• **Dataset records**
# # # # # # #

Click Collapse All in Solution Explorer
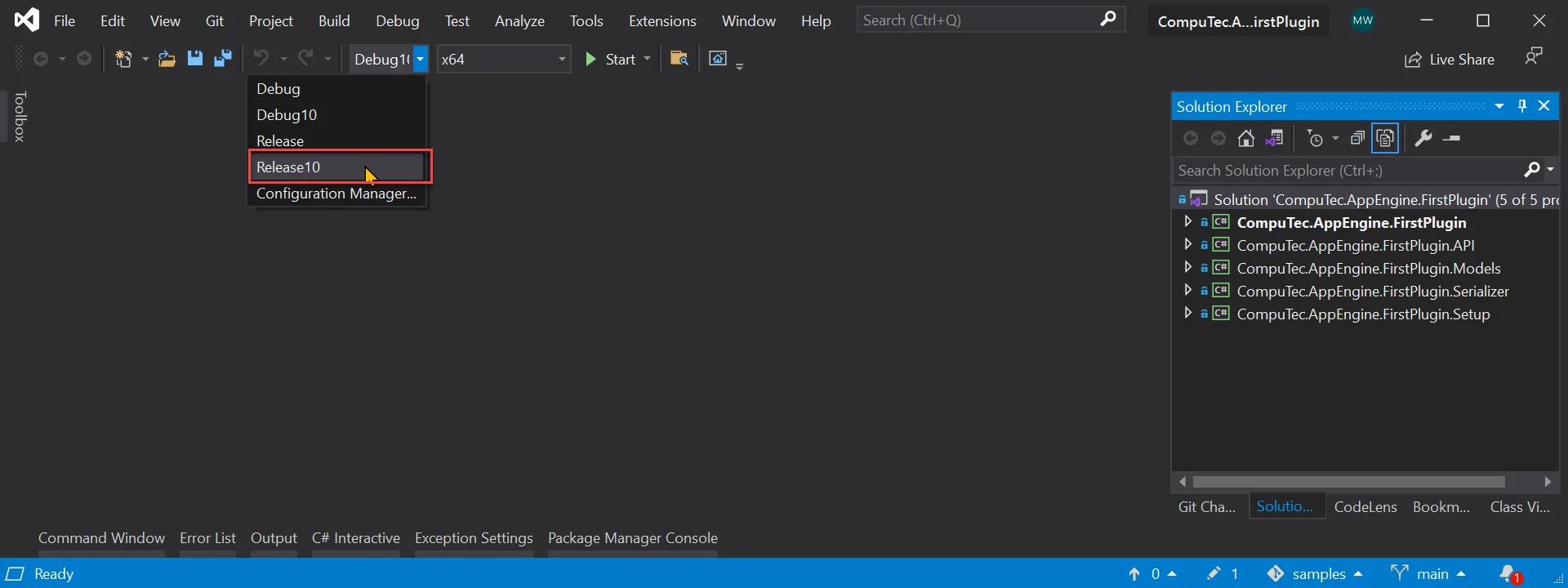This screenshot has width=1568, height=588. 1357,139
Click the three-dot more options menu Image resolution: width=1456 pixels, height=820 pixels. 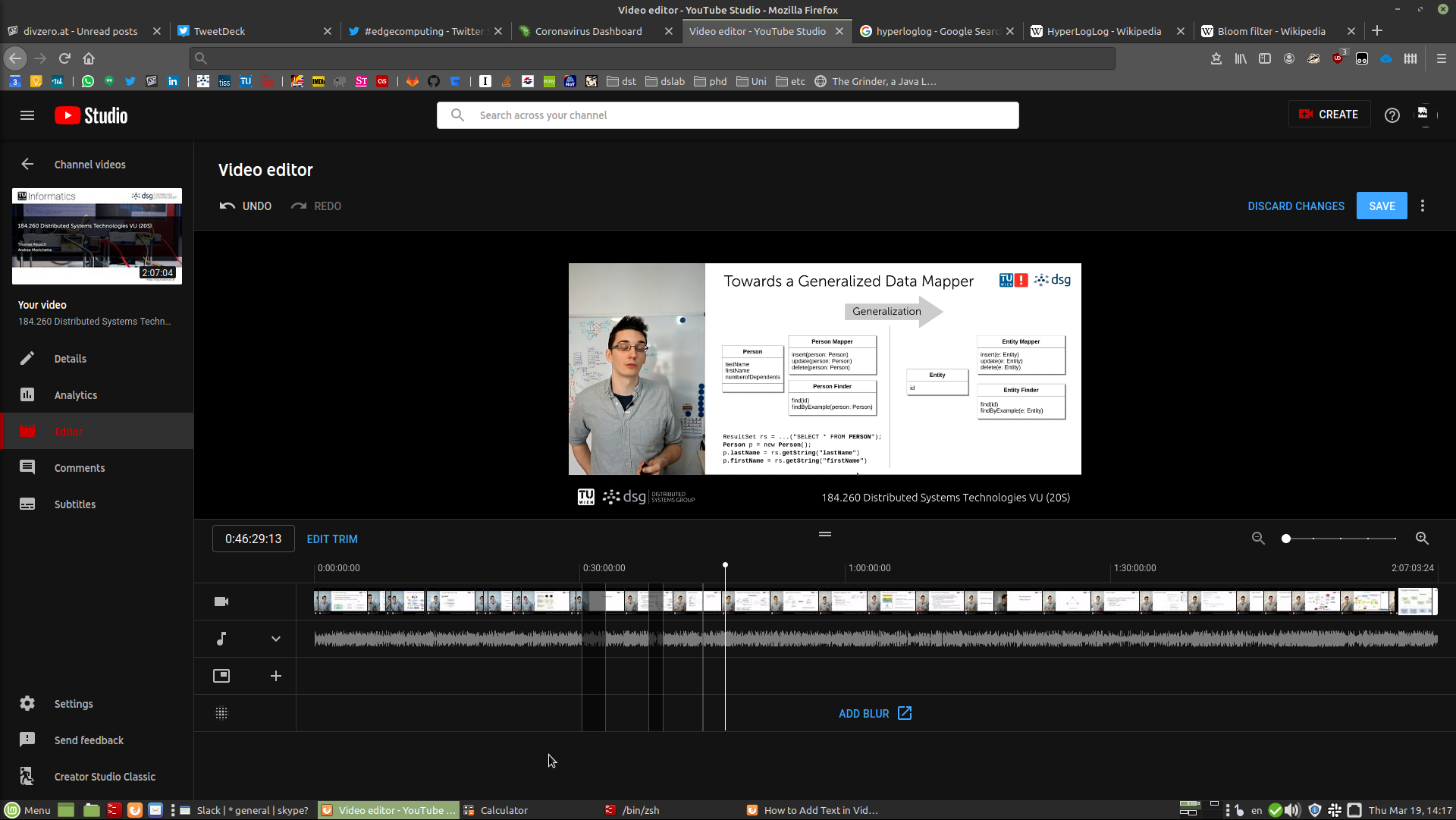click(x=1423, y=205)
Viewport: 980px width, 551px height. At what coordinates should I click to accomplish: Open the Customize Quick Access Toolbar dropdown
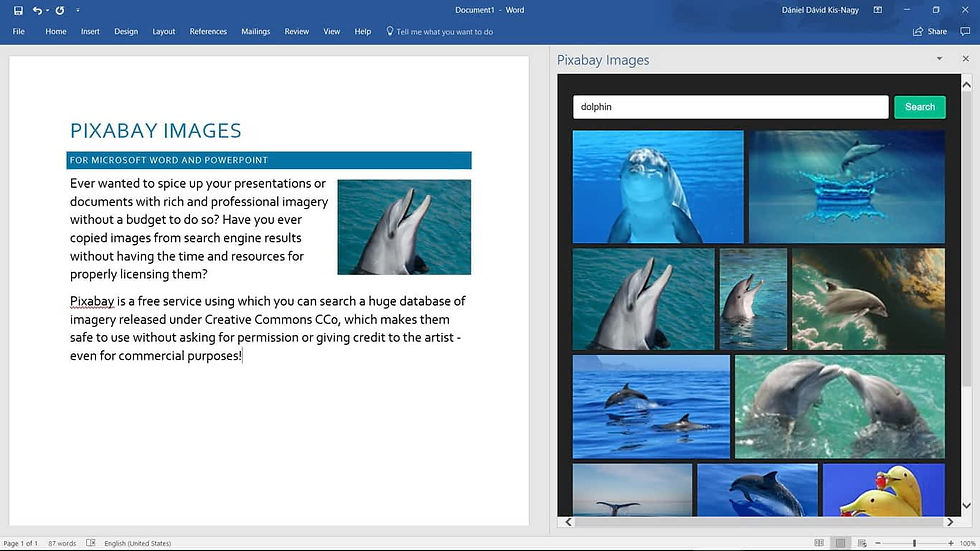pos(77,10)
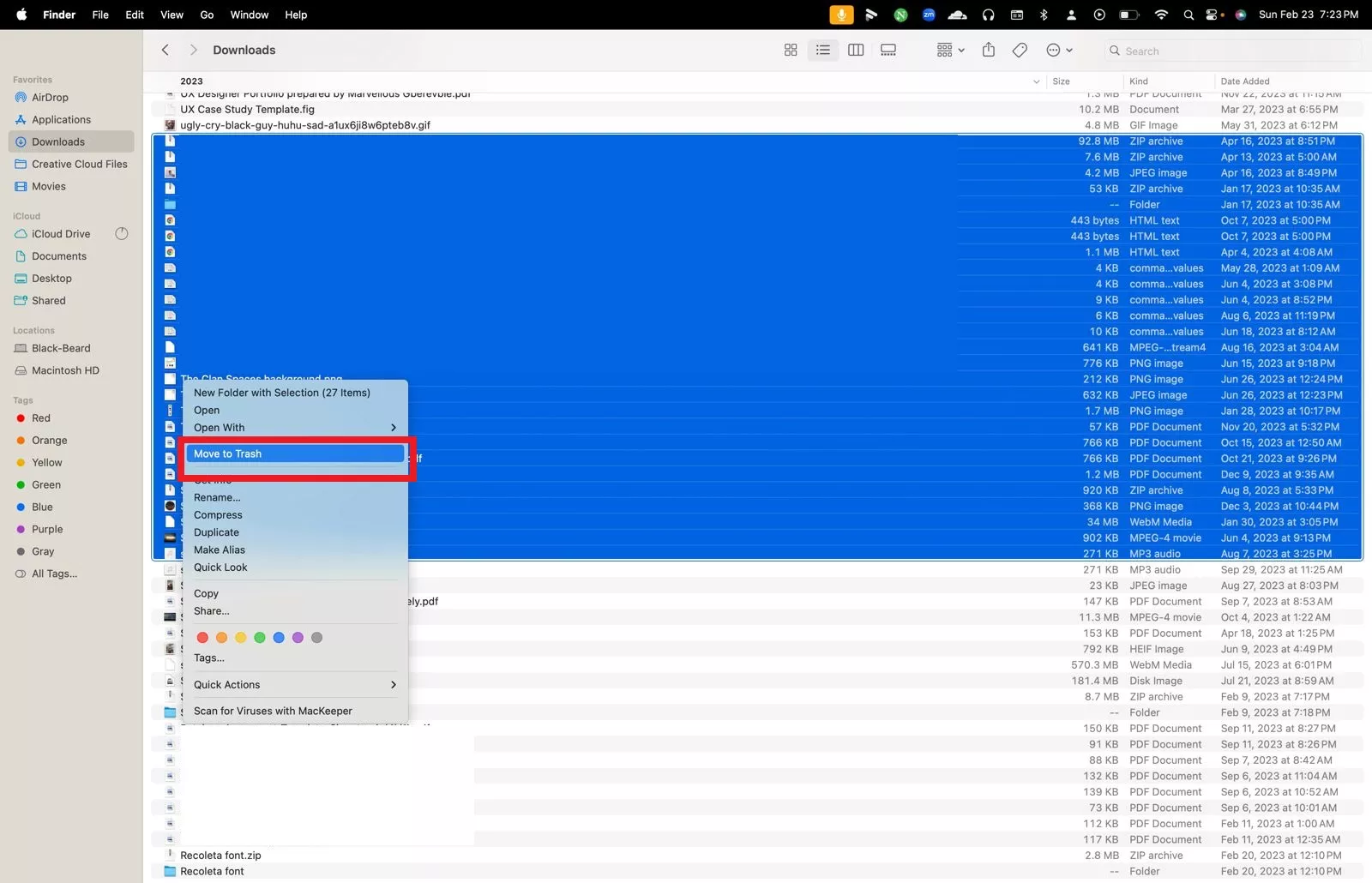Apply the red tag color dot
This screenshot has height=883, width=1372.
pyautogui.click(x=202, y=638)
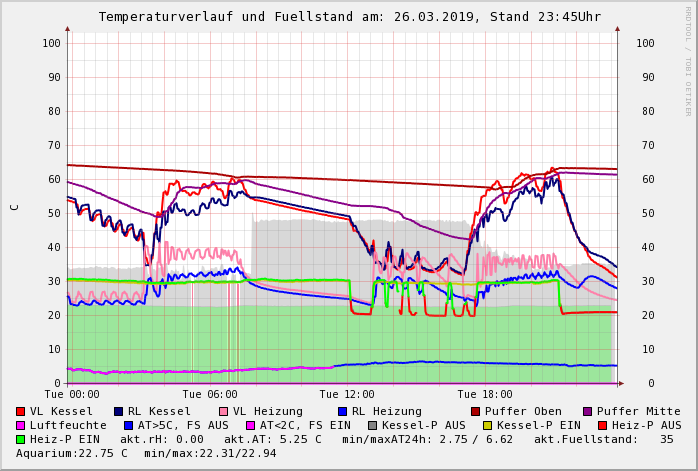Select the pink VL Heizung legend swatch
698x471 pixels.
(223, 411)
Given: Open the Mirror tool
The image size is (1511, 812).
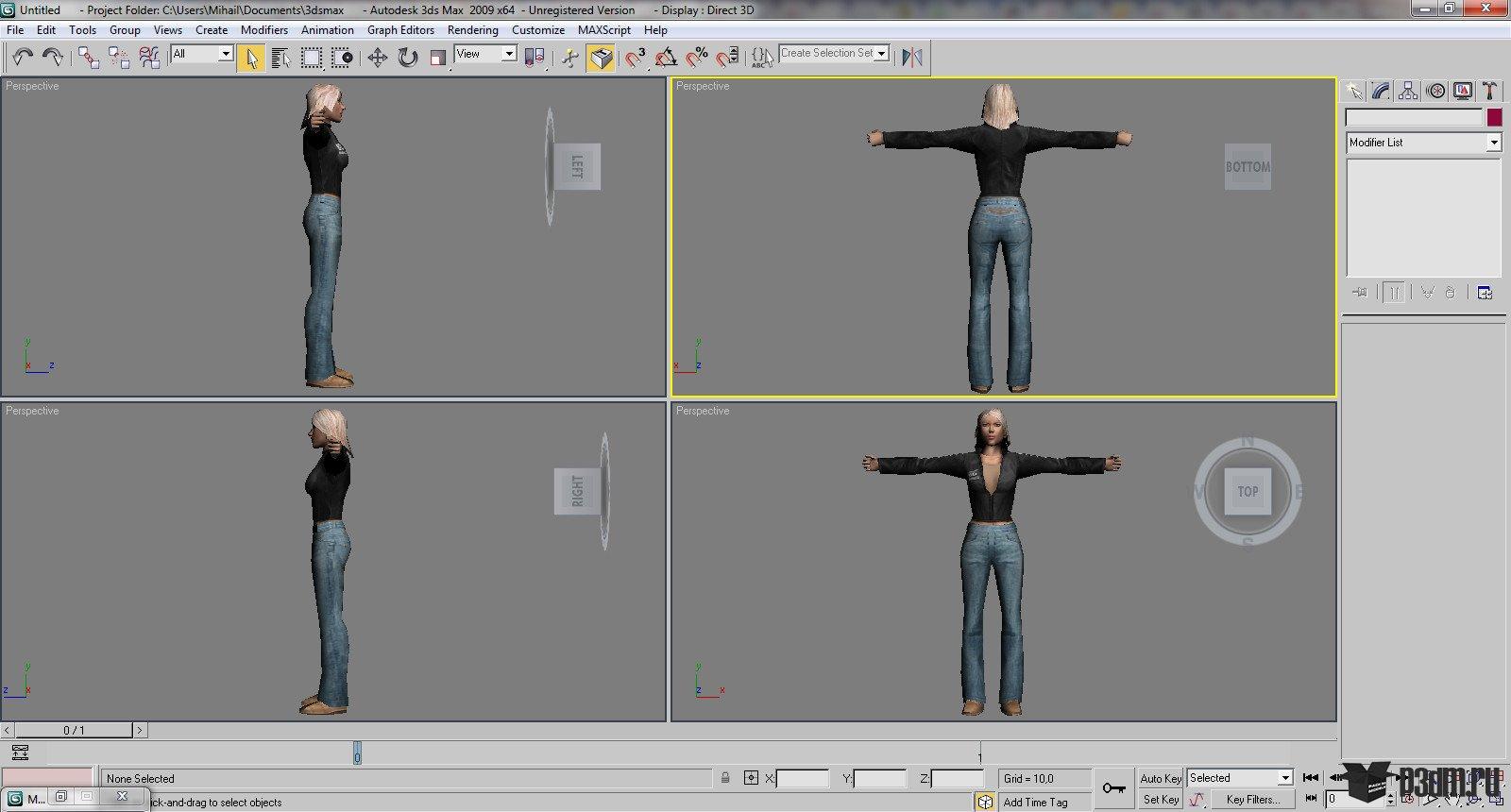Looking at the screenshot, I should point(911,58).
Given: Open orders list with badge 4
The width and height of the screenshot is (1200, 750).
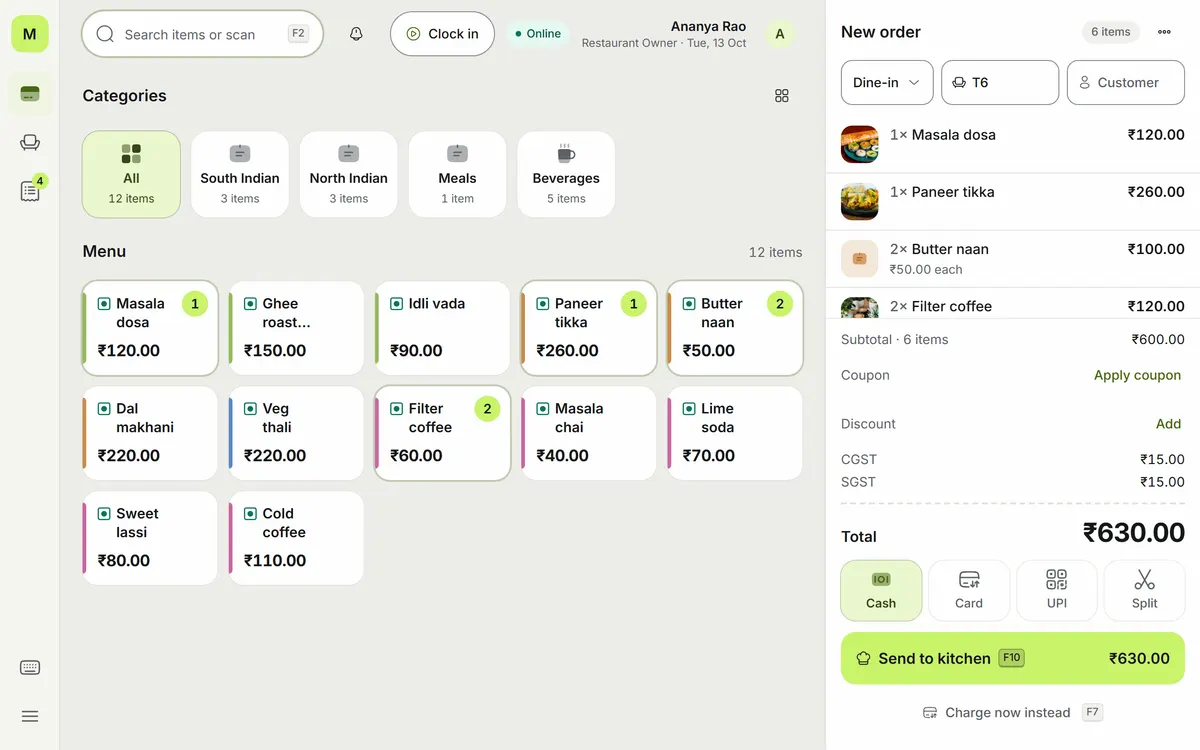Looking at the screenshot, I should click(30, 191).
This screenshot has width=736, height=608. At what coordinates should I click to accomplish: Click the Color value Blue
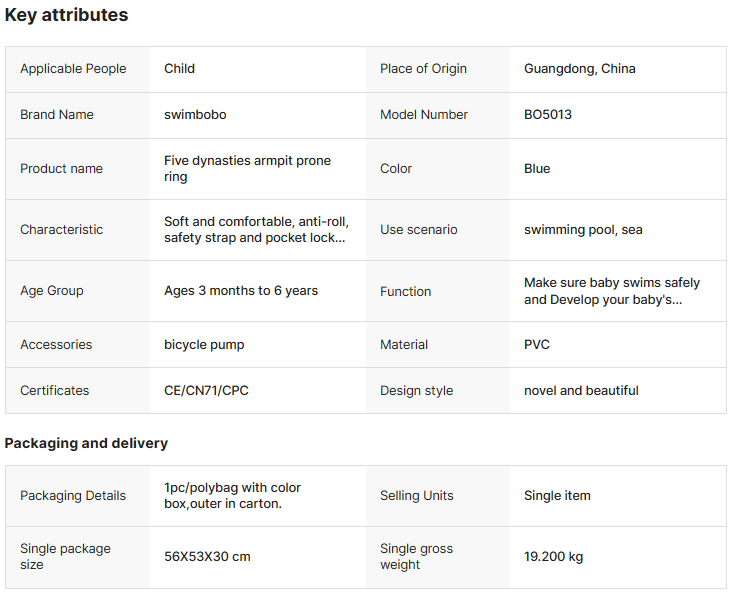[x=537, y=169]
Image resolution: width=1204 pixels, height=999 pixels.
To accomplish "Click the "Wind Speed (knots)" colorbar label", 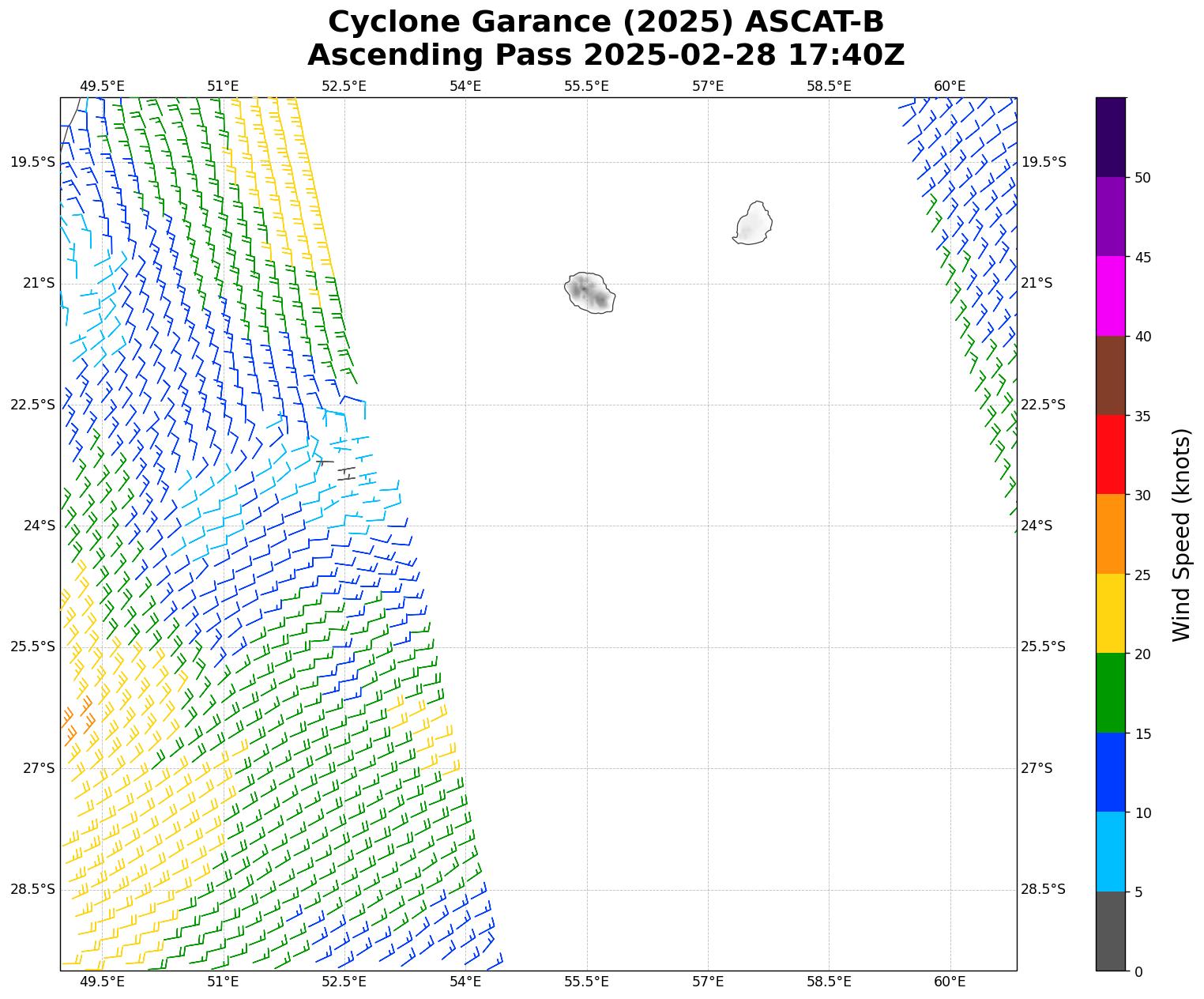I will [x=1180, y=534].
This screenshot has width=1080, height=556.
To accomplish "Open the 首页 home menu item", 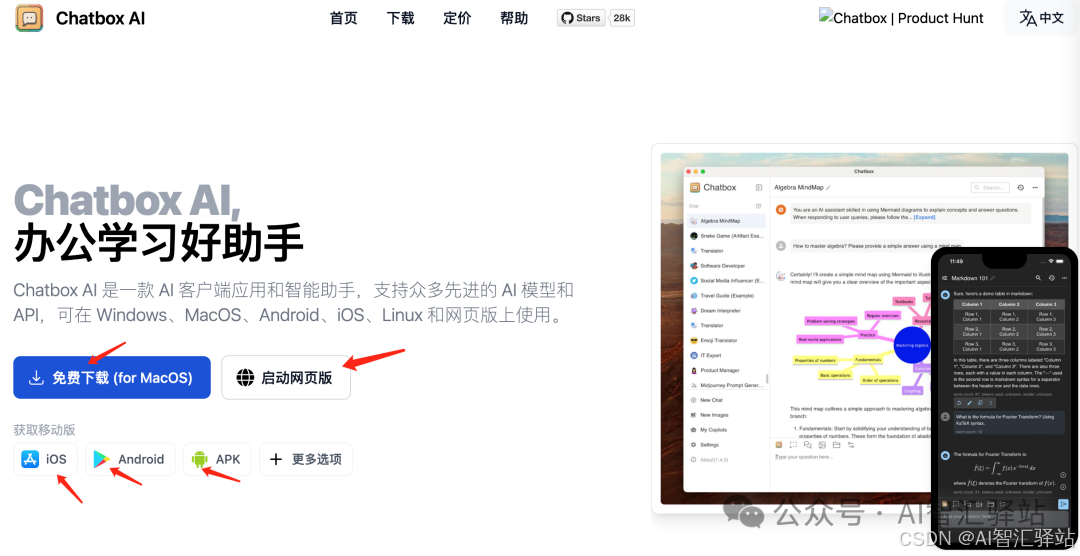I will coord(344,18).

# # # # # # #

• **What you will do**
Check each line above for the string "Given" and copy every line that has it.

• **Finished task**
Given: Open the Mirror tool
Given: Open orders list with badge 4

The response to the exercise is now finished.